**Prompt:**
Once you have located the line containing "Methodist (231, 1029)" in the material below, return it exactly along with each line after it through the line containing "[ווטסאפ] (712, 2270)".

**Input material:**
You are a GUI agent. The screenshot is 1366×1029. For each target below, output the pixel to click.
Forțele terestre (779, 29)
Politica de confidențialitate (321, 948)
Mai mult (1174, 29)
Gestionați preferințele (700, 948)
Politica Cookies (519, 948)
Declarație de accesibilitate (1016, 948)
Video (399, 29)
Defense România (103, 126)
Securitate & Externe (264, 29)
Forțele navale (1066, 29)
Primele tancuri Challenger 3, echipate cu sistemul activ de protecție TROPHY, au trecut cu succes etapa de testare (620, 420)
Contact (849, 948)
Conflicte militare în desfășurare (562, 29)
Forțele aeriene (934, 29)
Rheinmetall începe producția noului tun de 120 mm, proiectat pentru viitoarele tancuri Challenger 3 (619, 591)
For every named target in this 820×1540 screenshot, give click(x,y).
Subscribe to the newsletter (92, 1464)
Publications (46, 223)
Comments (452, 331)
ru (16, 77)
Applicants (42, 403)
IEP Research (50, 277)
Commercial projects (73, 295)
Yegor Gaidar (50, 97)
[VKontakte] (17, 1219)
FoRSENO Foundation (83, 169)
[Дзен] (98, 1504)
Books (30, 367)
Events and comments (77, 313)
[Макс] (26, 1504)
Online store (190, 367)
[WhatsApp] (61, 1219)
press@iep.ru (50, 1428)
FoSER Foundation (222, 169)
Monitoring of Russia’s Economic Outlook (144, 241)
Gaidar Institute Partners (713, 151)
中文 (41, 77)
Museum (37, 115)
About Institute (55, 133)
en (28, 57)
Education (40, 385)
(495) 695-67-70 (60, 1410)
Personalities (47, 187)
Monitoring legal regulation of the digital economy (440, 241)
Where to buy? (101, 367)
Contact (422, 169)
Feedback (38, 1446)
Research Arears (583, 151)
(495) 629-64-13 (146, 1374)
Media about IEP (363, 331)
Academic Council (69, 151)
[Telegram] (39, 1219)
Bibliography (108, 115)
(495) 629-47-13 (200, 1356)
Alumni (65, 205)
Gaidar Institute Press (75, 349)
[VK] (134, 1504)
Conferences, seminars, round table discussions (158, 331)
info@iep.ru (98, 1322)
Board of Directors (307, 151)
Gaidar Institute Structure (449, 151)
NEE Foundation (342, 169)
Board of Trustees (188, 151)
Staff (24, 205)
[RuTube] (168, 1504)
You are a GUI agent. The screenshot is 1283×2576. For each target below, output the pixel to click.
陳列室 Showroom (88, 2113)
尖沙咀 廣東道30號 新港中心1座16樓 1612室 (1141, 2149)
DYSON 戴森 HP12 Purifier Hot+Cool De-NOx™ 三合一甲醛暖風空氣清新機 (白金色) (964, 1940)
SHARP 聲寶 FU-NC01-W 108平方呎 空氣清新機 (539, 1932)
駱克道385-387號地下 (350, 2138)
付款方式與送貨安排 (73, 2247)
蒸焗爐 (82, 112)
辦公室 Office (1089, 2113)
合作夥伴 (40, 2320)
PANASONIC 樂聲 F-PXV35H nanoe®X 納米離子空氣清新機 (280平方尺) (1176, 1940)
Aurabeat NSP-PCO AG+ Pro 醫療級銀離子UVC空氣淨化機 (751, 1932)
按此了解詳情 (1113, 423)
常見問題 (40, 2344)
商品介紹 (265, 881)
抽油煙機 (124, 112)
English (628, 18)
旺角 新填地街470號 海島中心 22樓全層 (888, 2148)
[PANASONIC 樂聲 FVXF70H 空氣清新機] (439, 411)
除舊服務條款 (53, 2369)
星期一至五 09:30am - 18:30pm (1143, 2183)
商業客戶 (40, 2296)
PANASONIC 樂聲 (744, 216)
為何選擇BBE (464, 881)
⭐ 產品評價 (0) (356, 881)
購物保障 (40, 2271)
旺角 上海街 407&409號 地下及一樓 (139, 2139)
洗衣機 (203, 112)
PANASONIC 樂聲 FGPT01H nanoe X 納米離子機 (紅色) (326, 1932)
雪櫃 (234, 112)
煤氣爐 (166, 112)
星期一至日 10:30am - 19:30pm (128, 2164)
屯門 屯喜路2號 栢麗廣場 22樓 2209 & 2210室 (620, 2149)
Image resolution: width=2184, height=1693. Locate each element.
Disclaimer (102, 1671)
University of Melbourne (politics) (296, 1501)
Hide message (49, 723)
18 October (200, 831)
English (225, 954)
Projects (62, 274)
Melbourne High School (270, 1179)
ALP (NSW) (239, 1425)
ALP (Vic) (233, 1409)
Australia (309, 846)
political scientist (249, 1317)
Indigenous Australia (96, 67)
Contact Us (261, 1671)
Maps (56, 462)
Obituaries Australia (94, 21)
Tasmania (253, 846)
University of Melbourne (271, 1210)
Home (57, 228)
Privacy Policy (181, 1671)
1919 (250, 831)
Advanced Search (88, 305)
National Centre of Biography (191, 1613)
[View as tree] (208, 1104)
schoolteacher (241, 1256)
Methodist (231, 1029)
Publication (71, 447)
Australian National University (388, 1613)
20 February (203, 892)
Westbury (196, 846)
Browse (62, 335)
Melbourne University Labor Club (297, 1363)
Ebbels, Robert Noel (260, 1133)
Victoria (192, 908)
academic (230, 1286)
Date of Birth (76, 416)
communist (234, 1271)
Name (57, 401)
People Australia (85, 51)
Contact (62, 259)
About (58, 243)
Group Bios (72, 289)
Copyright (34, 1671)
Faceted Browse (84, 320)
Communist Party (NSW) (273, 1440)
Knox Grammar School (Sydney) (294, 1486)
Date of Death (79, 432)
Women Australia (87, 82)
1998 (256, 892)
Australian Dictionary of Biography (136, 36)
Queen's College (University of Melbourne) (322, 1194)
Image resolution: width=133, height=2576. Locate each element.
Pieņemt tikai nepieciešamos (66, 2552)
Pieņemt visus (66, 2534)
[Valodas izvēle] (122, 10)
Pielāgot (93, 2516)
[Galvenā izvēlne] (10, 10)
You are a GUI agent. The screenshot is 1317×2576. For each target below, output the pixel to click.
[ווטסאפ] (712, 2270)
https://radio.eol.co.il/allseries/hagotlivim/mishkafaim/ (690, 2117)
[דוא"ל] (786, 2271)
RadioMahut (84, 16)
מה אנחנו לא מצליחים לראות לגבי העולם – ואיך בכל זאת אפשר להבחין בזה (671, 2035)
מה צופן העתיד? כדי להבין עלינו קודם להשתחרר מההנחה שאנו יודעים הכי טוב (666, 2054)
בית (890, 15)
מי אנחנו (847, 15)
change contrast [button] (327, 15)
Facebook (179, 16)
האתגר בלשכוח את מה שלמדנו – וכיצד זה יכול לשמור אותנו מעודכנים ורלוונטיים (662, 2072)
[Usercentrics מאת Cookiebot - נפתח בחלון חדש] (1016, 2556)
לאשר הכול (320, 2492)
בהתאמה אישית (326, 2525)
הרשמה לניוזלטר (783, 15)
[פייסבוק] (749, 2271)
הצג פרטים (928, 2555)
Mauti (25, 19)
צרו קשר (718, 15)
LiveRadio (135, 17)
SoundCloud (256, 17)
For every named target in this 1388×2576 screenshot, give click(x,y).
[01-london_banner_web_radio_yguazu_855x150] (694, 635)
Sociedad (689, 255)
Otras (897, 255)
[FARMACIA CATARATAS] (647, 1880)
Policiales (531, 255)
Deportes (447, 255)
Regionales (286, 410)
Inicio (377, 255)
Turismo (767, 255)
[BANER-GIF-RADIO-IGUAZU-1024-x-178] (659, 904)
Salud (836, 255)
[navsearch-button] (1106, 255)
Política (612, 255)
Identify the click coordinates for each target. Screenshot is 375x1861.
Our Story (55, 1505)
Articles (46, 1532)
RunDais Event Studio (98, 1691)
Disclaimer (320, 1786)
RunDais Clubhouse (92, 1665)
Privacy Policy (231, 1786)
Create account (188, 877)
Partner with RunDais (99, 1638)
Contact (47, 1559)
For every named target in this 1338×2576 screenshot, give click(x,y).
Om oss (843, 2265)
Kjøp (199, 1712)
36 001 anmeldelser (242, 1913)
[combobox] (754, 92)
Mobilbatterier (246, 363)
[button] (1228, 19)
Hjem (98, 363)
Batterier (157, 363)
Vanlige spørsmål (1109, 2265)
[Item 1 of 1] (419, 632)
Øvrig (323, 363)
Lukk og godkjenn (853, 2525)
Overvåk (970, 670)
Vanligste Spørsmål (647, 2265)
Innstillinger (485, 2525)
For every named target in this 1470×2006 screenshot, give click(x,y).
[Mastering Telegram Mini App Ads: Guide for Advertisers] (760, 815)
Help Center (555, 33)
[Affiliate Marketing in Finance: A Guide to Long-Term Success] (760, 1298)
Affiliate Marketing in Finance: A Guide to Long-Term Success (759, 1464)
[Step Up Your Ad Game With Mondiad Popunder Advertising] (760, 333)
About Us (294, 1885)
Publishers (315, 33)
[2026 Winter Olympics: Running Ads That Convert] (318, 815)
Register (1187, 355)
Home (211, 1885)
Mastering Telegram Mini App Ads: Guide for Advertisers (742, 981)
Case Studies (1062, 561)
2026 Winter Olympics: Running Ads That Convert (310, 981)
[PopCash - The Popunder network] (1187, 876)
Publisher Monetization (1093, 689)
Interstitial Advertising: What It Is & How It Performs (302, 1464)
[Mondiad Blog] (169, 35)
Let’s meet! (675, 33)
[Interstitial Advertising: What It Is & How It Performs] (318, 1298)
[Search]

**Output for this task:**
Methodist (231, 1029)
Publication (71, 447)
Australian National University (388, 1613)
20 February (203, 892)
Westbury (196, 846)
Browse (62, 335)
Melbourne University Labor Club (297, 1363)
Ebbels, Robert Noel (260, 1133)
Victoria (192, 908)
academic (230, 1286)
Date of Birth (76, 416)
communist (234, 1271)
Name (57, 401)
People Australia (85, 51)
Contact (62, 259)
About (58, 243)
Group Bios (72, 289)
Copyright (34, 1671)
Faceted Browse (84, 320)
Communist Party (NSW) (273, 1440)
Knox Grammar School (Sydney) (294, 1486)
Date of Death (79, 432)
Women Australia (87, 82)
1998 (256, 892)
Australian Dictionary of Biography (136, 36)
Queen's College (University of Melbourne) (322, 1194)
Image resolution: width=133, height=2576. Locate each element.
Pieņemt tikai nepieciešamos (66, 2552)
Pieņemt visus (66, 2534)
[Valodas izvēle] (122, 10)
Pielāgot (93, 2516)
[Galvenā izvēlne] (10, 10)
You are a GUI agent. The screenshot is 1317×2576. For each target below, output the pixel to click.
[ווטסאפ] (712, 2270)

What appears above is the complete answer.